In 2017, FOCUS delivered remarkable results as detailed in the new FOCUS report, “Breaking Records & Building Volume,” published in early January. Now—for myriad solid reasons—we’re confident U.S. M&A again will deliver robust, even record-breaking results in 2018.
The M&A outlook for 2018 is positive, and a new survey, “Market Spotlight: 2018 Outlook,” released by Mergermarket and Donnelley Financial Solutions supports this conclusion:
“Dealmakers see cause for optimism in the year ahead as the search for new technology is expected to drive deal activity across sectors. Furthermore, a growing global economy, healthy deal flow, and greater clarity on a number of thorny political issues could make 2018 a very interesting year for dealmakers…[survey] respondents believe conditions in the country are ripe for increased M&A—particularly domestic deals… the American market is going to see a rapid increase in domestic deals in 2018.”
In 2018, a Near-Record for M&A Could Occur
The evidence is everywhere. Recent headlines from a variety of publications reveal an almost universally positive future for M&A in 2018. For example:
LET’S MAKE A DEAL. M&A OUTLOOK BRIGHT FOR 2018, BUT DON’T WAIT TOO LONG—Denver Post
“With less regulation, expanding trade deals, low interest rates, low inflation, consistent corporate earnings increases, a rising GDP and now tax reform becoming a reality, deal making in the U.S. is set to rebound very strongly in 2018 over 2017.”

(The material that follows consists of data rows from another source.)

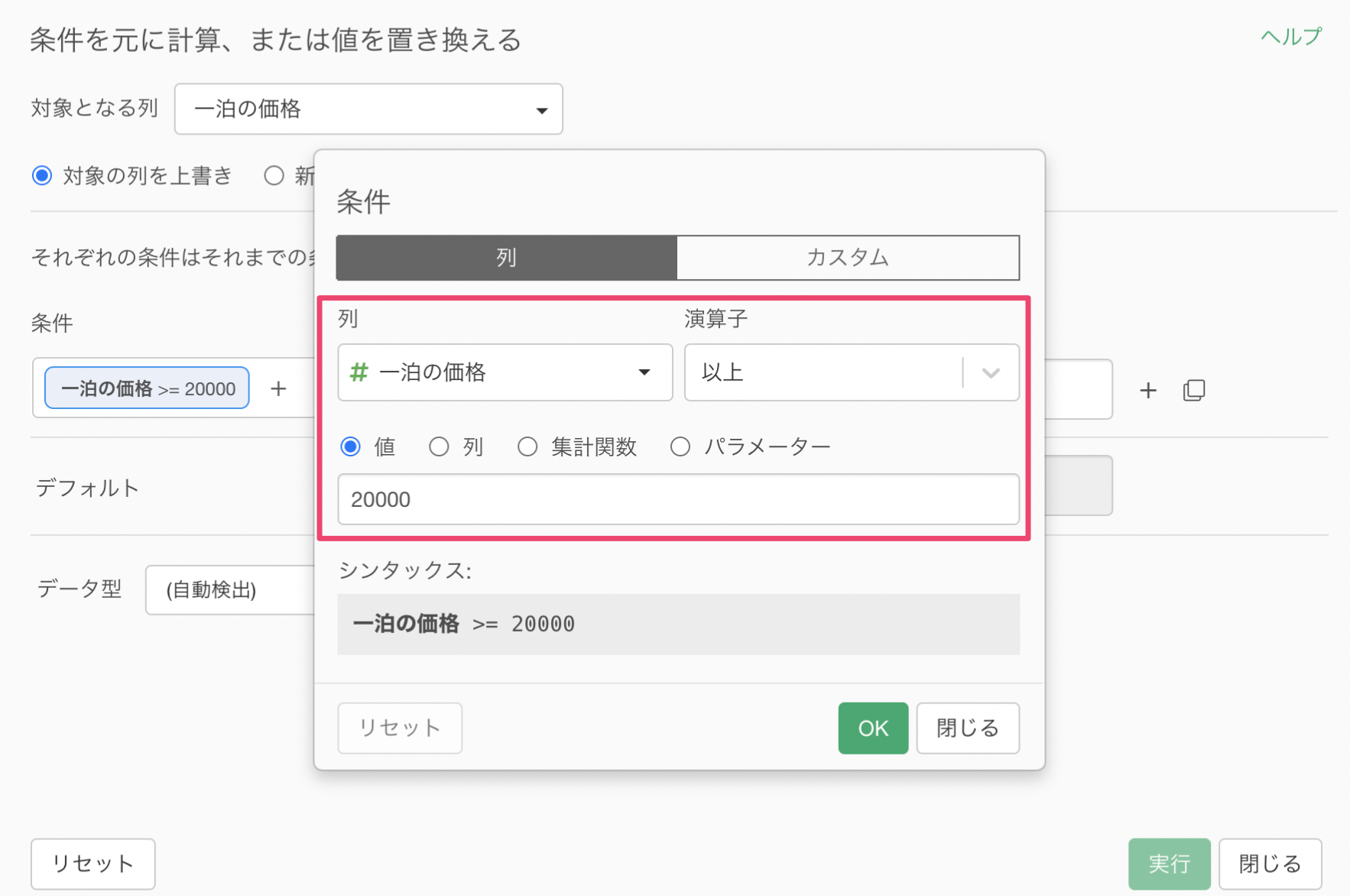
Task: Switch to the カスタム tab
Action: [x=847, y=258]
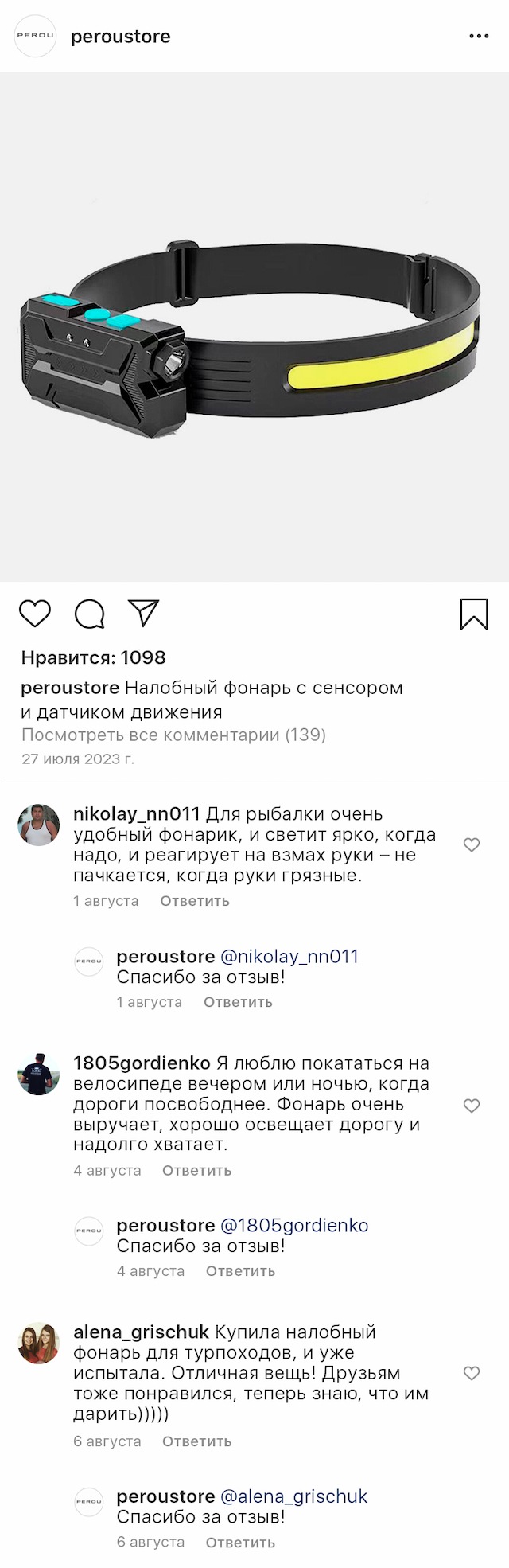The image size is (509, 1568).
Task: Open PEROU profile picture in header
Action: point(36,37)
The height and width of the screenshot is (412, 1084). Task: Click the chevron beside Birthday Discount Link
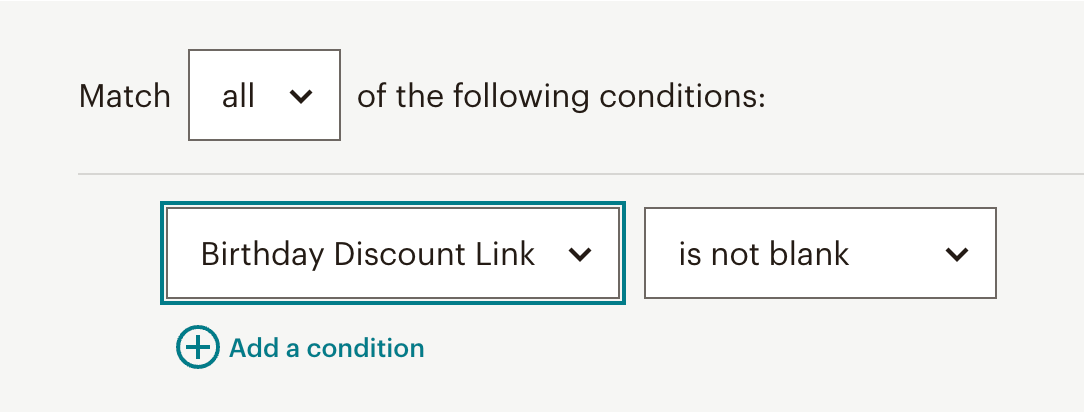tap(580, 254)
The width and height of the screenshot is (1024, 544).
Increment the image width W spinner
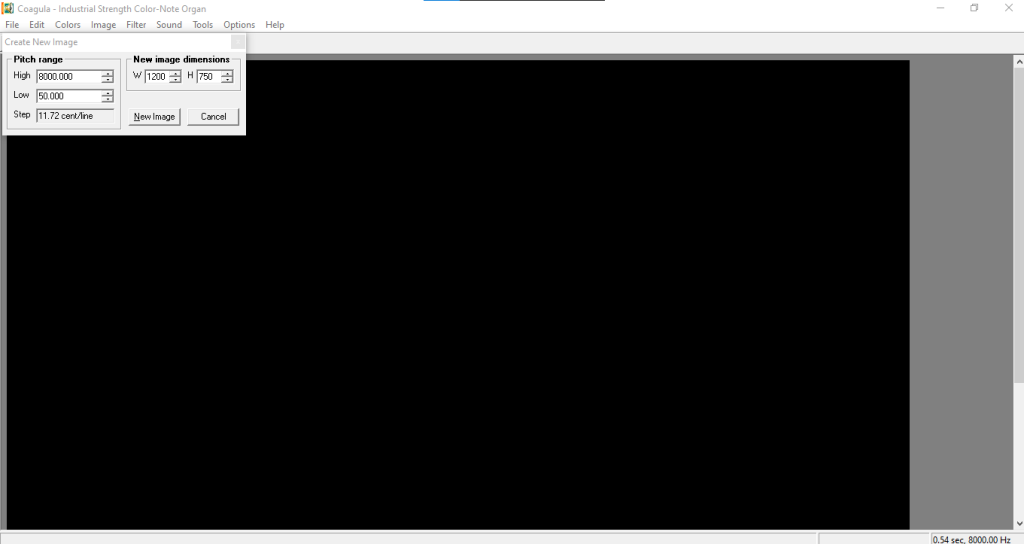(x=175, y=73)
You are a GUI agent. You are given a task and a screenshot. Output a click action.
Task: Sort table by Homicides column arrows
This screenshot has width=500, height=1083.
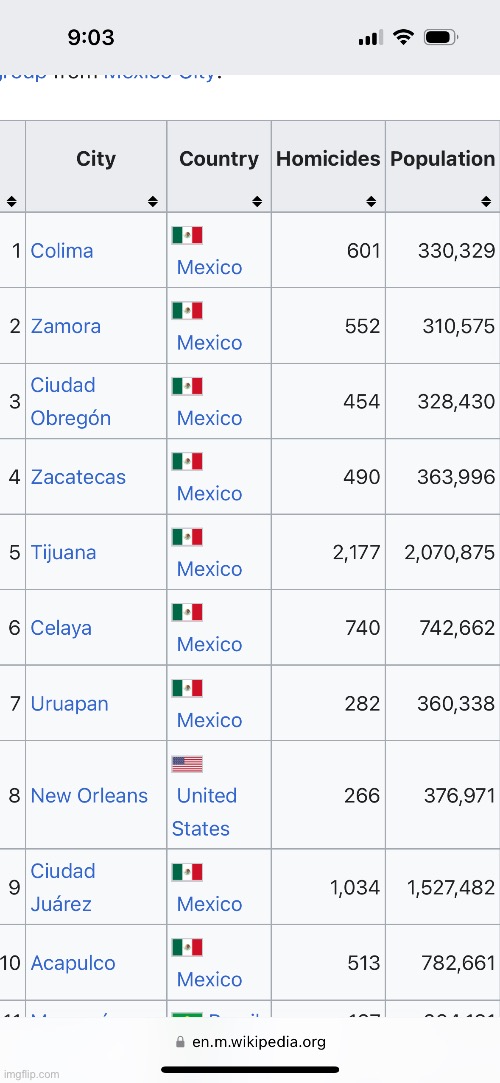[x=371, y=202]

DEALMAKERS FORECAST UPTICK IN LOWER-MIDDLE MARKET M&A IN 2018—ABL Advisor
“Corporate executives are increasingly optimistic about the U.S. M&A market and the U.S. economy overall, with nearly three-quarters saying they expect a rise in activity in the lower-middle market throughout the next 12-18 months… [survey] respondents expressed an overall bullish viewpoint of the economy and U.S. M&A market, bringing a new level of optimism, not seen in several years… 60-percent of respondents predict a strong U.S. economy in the next 12 months, doubling last years’ results.”
DEALMAKERS INCREASINGLY OPTIMISTIC ABOUT M&A MARKET AND U.S. ECONOMY: Smaller and Middle Market Deals Expected to Lead Activity in 2018—Dykema 13th Annual M&A Survey
“Respondents were bullish on the prospects of a strong M&A market… over 70 percent predict the volume of small deals (under $50 million) will increase over the next 12 months. Sixty-eight percent said they would be involved in an acquisition in the next 12 months. An astonishing 80 percent expect an increase in M&A activity involving privately owned business in the next 12 months.”
As demonstrated by these brief excerpts, an extraordinary number of reports by authoritative sources reach the same conclusion—conditions in 2018 look favorable for middle market M&A.
How Will Tax Reform Affect the Middle Market?
According to an article in Mergers & Acquisitions, the news is positive: “There is a lot of enthusiasm in the middle market… In light of regulators passing the new tax reform, several corporations stated they will invest more in their U.S. operations… It will cause some M&A decisions particularly on the buyside.”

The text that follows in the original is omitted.